Here is a look at the states with the highest percentages of total services billed as CPT®  Code 99233 for subsequent hospital care:

Highest State Percentages of Total Services Billed as CPT® Code 99233 for Subsequent Hospital Care

https://www.aapc.com/codes/webroot/upload/articles_pdf/2017/pnm/pnm_v4_p28.webp

*Data from CBR 201615 by Palmetto GBA CBR and eGlobalTech: http://www.cbrinfo.net/cbr201615-statistical-debriefing.

Here’s how: “Most practice management systems should be able to generate frequency of usage of different CPT® codes,” says Vinod Gidwani, founder of Currence Physician Solutions in Skokie, Ill. “These reports may be subtitled CPT® code productivity by doctor, facility, etc.”

Once you run your reports, use the data that you glean from them to plug numbers into the average benchmarking calculations, and you’re on your way to creating a system-wide benchmarking program for your internal medicine practice.

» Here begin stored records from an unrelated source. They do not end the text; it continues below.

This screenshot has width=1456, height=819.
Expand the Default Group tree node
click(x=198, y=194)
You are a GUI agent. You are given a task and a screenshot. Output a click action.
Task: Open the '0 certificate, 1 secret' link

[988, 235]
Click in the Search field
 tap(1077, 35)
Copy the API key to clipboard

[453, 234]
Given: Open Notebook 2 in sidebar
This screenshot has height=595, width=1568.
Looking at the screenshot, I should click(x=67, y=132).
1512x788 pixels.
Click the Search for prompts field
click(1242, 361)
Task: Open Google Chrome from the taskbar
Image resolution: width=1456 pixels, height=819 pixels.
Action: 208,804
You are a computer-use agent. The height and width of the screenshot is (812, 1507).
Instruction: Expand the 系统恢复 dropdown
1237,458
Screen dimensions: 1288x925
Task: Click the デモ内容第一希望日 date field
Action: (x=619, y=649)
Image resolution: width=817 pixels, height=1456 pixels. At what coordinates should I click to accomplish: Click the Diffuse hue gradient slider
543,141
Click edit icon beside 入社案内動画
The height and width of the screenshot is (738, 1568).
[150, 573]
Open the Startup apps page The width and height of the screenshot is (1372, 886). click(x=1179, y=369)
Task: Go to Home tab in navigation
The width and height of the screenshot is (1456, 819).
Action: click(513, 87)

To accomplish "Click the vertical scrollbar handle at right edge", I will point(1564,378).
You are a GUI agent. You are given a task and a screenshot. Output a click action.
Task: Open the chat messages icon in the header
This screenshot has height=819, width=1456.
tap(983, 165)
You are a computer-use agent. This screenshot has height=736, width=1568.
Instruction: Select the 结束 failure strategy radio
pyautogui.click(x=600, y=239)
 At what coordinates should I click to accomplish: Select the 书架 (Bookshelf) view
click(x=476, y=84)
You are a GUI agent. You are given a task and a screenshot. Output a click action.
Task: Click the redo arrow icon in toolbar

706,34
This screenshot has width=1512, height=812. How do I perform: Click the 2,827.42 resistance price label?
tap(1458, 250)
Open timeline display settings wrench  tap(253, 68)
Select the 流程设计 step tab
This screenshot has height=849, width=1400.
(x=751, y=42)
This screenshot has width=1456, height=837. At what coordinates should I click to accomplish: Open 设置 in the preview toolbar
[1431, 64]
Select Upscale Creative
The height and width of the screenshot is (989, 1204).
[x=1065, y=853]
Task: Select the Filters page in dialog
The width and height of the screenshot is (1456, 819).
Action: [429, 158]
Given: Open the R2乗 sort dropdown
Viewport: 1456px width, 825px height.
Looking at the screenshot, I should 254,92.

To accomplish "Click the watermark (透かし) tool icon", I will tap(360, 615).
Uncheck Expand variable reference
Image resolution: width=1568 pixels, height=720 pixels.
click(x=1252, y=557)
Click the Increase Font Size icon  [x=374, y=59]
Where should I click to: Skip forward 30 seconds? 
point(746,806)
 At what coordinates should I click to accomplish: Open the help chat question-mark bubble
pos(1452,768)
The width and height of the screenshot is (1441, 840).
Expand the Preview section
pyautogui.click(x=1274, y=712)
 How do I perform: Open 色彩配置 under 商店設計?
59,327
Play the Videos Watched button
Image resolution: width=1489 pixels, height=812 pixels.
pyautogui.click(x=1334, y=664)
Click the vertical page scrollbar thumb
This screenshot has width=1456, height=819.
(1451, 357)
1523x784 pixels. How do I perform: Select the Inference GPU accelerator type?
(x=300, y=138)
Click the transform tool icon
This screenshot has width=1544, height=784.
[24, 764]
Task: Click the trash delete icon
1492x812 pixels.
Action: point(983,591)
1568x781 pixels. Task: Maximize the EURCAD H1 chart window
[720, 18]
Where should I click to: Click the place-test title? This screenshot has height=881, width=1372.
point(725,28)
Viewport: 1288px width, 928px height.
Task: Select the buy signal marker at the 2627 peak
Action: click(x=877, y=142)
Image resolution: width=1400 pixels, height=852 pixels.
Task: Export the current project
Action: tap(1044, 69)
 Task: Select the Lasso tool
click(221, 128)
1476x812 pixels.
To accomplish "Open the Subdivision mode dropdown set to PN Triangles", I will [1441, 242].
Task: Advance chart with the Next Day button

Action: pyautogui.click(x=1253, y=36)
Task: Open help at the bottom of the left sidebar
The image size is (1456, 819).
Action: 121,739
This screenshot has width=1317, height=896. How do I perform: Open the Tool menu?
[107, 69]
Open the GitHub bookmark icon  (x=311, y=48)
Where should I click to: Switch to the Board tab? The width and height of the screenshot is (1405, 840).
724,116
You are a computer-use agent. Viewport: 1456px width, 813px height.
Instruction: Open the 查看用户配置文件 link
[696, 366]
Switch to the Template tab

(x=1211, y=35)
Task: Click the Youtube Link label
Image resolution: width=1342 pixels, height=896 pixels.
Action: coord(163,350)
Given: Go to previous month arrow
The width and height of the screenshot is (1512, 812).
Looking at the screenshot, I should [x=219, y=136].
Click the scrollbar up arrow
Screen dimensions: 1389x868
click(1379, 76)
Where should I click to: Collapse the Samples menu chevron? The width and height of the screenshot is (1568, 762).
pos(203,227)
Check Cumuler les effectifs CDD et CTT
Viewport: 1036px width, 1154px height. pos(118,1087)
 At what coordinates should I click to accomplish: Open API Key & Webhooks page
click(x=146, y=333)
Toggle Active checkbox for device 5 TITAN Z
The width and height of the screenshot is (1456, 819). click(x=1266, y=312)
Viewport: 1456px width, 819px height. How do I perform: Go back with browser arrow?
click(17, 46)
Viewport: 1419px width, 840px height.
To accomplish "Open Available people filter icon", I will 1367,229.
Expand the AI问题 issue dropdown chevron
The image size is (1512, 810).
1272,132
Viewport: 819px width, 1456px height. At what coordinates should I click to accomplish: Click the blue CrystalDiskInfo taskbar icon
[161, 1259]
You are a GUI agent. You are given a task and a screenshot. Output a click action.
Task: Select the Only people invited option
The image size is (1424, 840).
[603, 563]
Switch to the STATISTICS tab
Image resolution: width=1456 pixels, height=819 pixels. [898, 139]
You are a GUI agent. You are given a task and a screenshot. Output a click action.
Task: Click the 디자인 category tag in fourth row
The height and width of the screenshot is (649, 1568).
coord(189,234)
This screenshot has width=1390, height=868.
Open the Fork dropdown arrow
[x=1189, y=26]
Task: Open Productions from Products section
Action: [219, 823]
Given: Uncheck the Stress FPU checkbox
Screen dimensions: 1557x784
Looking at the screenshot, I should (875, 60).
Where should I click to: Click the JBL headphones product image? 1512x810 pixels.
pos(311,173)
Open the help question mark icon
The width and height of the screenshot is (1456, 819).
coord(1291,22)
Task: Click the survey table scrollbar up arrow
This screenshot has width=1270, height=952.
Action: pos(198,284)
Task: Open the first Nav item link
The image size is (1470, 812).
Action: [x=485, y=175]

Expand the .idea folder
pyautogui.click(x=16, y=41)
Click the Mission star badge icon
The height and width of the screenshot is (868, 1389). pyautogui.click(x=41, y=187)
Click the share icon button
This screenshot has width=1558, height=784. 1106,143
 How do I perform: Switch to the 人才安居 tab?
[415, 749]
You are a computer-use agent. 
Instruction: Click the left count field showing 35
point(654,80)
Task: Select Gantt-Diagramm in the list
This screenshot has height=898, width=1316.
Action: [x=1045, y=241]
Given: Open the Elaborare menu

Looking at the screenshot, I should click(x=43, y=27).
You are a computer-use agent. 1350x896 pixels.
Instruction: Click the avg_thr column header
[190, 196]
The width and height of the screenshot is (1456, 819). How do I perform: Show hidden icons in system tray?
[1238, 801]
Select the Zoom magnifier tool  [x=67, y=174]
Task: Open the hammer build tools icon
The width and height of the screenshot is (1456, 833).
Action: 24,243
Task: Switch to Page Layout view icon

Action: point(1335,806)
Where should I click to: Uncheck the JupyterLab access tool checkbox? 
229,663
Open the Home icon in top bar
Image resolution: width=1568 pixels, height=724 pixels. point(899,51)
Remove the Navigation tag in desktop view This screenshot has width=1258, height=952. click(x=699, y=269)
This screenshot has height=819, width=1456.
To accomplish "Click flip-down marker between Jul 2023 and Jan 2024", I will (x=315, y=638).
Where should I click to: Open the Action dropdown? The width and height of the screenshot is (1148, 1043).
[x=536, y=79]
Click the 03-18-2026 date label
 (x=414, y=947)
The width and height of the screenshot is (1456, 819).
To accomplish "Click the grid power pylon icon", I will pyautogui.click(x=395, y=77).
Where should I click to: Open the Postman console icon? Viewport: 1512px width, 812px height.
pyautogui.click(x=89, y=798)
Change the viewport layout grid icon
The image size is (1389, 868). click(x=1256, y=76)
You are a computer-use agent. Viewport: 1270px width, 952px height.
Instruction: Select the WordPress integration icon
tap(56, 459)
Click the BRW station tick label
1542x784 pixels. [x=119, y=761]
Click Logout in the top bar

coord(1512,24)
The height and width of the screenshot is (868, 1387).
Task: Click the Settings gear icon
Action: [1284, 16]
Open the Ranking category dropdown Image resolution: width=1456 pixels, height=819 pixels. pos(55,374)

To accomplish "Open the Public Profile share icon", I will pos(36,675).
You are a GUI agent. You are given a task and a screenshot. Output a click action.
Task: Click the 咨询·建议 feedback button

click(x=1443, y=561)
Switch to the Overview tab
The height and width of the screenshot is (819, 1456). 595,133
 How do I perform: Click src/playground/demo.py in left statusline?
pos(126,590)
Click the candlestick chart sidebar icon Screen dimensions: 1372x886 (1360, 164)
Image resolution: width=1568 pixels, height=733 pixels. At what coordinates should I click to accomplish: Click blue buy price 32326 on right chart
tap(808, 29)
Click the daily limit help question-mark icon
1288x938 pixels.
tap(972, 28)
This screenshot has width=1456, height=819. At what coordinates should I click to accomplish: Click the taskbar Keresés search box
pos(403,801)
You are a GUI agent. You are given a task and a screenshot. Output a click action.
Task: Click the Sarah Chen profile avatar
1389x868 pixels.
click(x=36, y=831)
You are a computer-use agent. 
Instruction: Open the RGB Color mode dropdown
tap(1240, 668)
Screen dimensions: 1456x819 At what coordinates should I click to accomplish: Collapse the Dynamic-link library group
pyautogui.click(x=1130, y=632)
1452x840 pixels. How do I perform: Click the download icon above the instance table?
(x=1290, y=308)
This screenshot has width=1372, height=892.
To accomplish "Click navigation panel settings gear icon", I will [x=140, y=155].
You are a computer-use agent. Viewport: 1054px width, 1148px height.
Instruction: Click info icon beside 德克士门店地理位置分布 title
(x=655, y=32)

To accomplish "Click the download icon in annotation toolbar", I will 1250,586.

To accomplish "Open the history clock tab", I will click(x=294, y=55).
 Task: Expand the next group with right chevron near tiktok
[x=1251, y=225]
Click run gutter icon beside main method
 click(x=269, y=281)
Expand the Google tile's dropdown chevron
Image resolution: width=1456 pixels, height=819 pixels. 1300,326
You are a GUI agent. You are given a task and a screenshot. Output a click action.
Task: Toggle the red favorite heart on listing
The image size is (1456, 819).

Don’t panic: If your percentage of specific code usage is higher than the average, it doesn’t necessarily mean you’re billing incorrectly — but you should take a look at your documentation to ensure that it meets requirements. “Billing differently from your peers does not mean you are an outlier or that your claims are wrong,” Canipe said during the webinar. “Claims differ due to geographic location and patient acuity levels,” she explains. “Subspecialties can also skewer results and might not be evident in your claims data.”